The Ahmadiyya community rightly calls out mainstream Muslims for not considering them Muslims. The Pakistani government does not even issue identity cards or passports to Muslim citizens unless they declare on the application that the Ahmadiyya are non-Muslims. This is a long-standing, legitimate grievance that the Pakistani Ahmadiyya have -- in a country known for its horrific blasphemy laws, you can imagine the kind of persecution this subjects Ahmadiyya Muslims to.
While researching a chapter on religious moderation in my upcoming book, I approached Mr. Rashid, an articulate, learned scholar and lawyer, to ask about Ahmadiyya Islam. It was regarding a quote from the founder and first khalifah of Ahmadiyya Islam, Mirza Ghulam Ahmad, who once said,
God has revealed to me that every single person who has heard my claim of prophethood and has not accepted me, that person is not a Muslim, and in front of God, is subject to prosecution.
Mirza Ghulam Ahmad is considered infallible by Ahmadiyya Muslims. The quote (in Urdu) appears at the bottom of page 519 in the khalifah's book Tadhkirah, found here on the official website of the Ahmadiyya Muslim community. I wanted to ask Mr. Rashid about this because it seemed to show that this was actually a two-way sectarian conflict -- that the founder of the Ahmadiyya Muslims also declared all non-Ahmadiyya non-Muslims.
When I asked Mr. Rashid for clarification, he acknowledged the authenticity of the quote, and responded with the following:
Again, this quote from Mr. Rashid and the entire conversation can be found here on Facebook.
His explanation is that the quote was a revelation from God, so cannot be attributed to the khalifah, who is merely a vessel for it.
There is no doubt that this kind of reasoning makes sense to vast numbers of religious people. But I implore them again -- as I did in my essay, An Open Letter to Moderate Muslims -- to consider how it appears to those outside their community. To us, it seems like a not-very-convincing sanitization of a very exclusionary, divisive statement.
In that essay, I explored in detail the problems of credibility that moderate Muslims face today, as someone who has been there. I expanded on it further in a post on Richard Dawkins' website focusing on the mindset of apologists like Reza Aslan. Here, my intention is to point out the same kinds of issues, as they appear in the discourse from minority Muslim sects like the Ahmadiyya Muslim community, which actually carries hope for the Muslim world in its reformative spirit.

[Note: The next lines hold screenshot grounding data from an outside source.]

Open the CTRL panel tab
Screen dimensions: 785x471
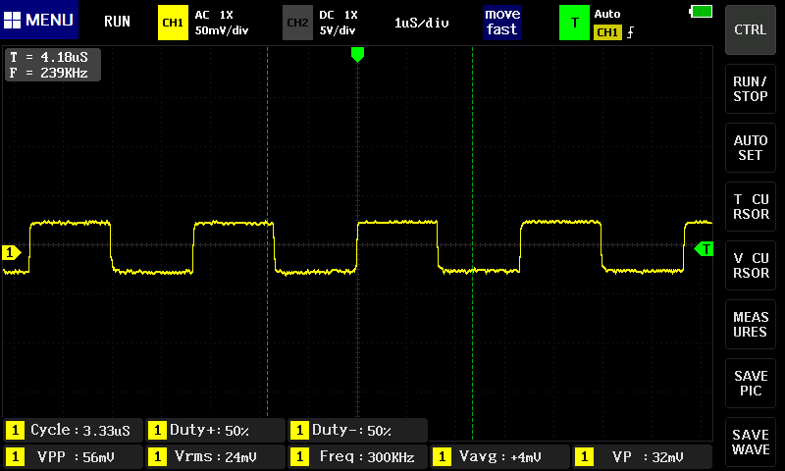(751, 29)
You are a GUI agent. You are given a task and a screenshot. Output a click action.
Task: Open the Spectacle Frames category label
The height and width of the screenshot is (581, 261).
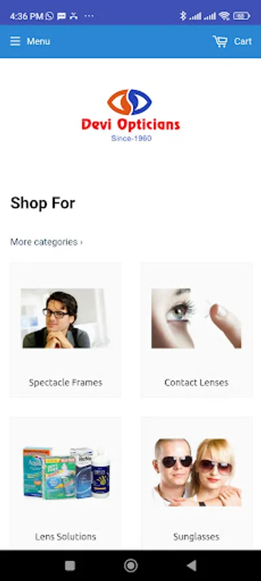pyautogui.click(x=66, y=382)
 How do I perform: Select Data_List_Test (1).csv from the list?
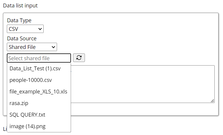(x=35, y=69)
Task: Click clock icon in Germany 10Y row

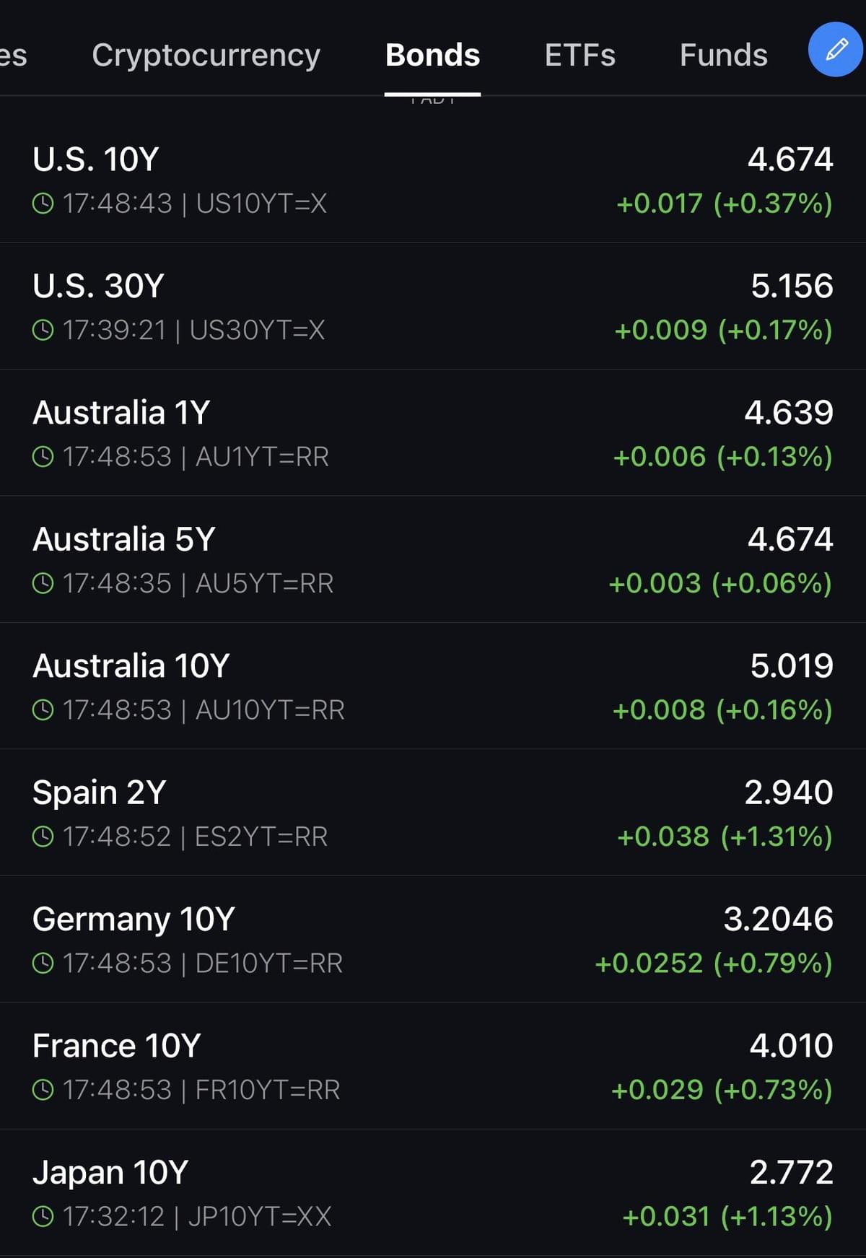Action: pos(43,963)
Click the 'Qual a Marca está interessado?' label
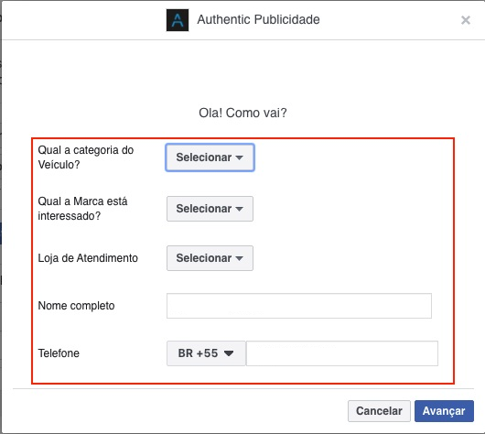The width and height of the screenshot is (485, 434). (x=82, y=209)
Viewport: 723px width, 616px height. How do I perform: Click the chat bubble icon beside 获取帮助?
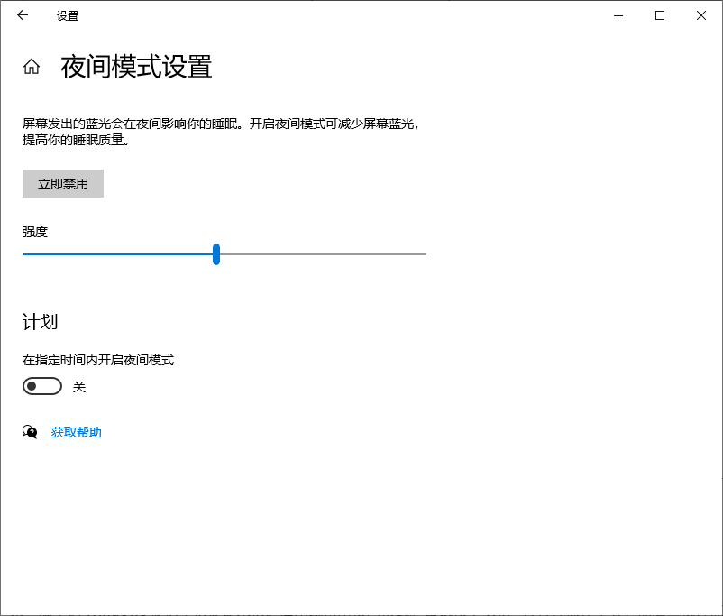tap(29, 432)
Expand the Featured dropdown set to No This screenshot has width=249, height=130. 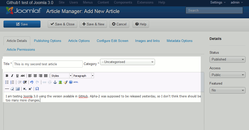pos(227,90)
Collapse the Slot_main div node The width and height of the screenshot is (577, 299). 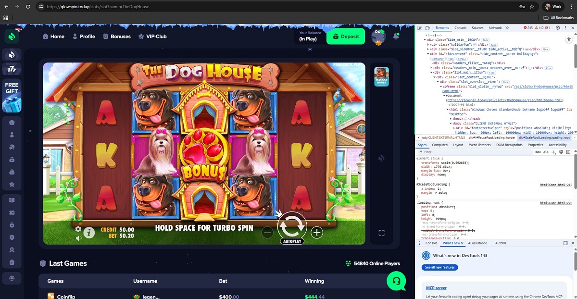tap(432, 73)
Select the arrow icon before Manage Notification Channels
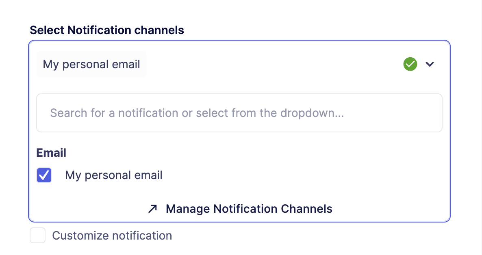Image resolution: width=482 pixels, height=255 pixels. point(152,209)
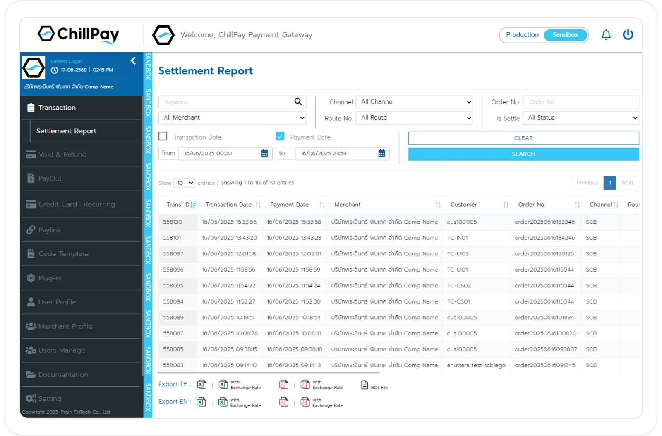
Task: Open Void & Refund menu item
Action: pyautogui.click(x=62, y=154)
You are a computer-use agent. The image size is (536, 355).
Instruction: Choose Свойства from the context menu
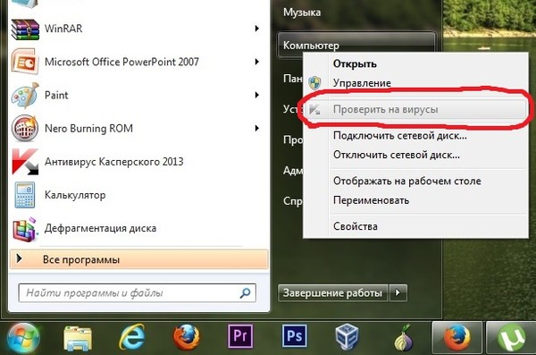(415, 226)
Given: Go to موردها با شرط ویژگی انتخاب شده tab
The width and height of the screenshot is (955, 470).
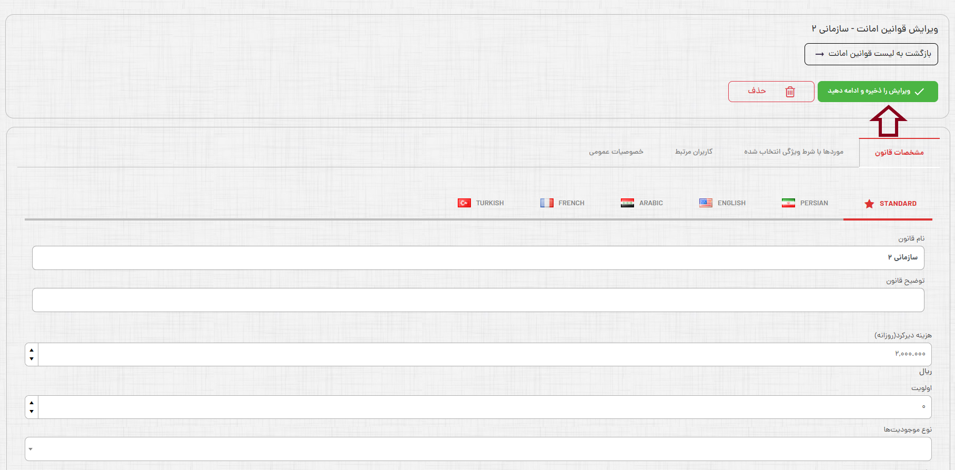Looking at the screenshot, I should (x=793, y=152).
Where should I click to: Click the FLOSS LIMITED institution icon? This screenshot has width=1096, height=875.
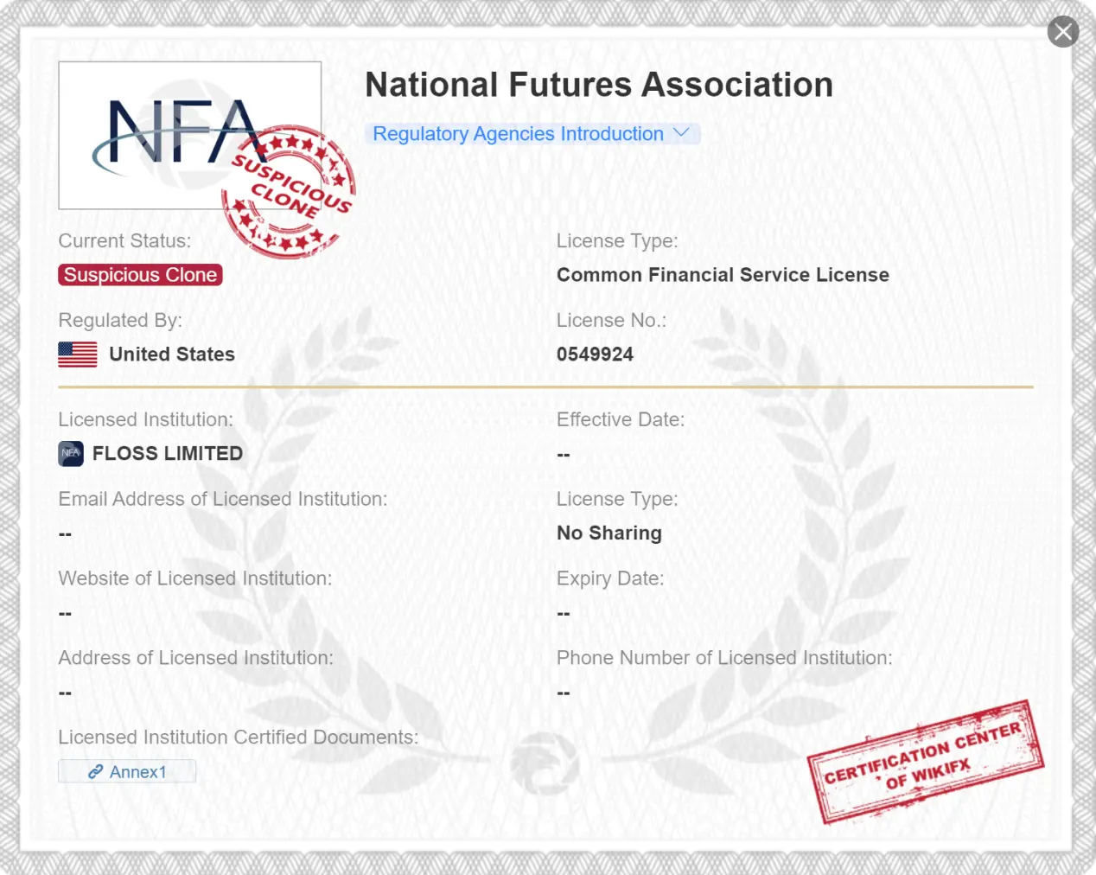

Again, the thesis of my previous article was that every time a jihadist yells "Allahu Akbar" and executes a non-Muslim while quoting verses from the Quran, Muslims will face intense scrutiny of their faith. This is understandable, and can't just be blamed on the media or some conspiracy against Muslims. That does not mean Muslims should apologize for the actions of ISIS by any means. But it does mean that if they truly want to reclaim the narrative, they need to make a more serious effort at introspection and honest dialogue.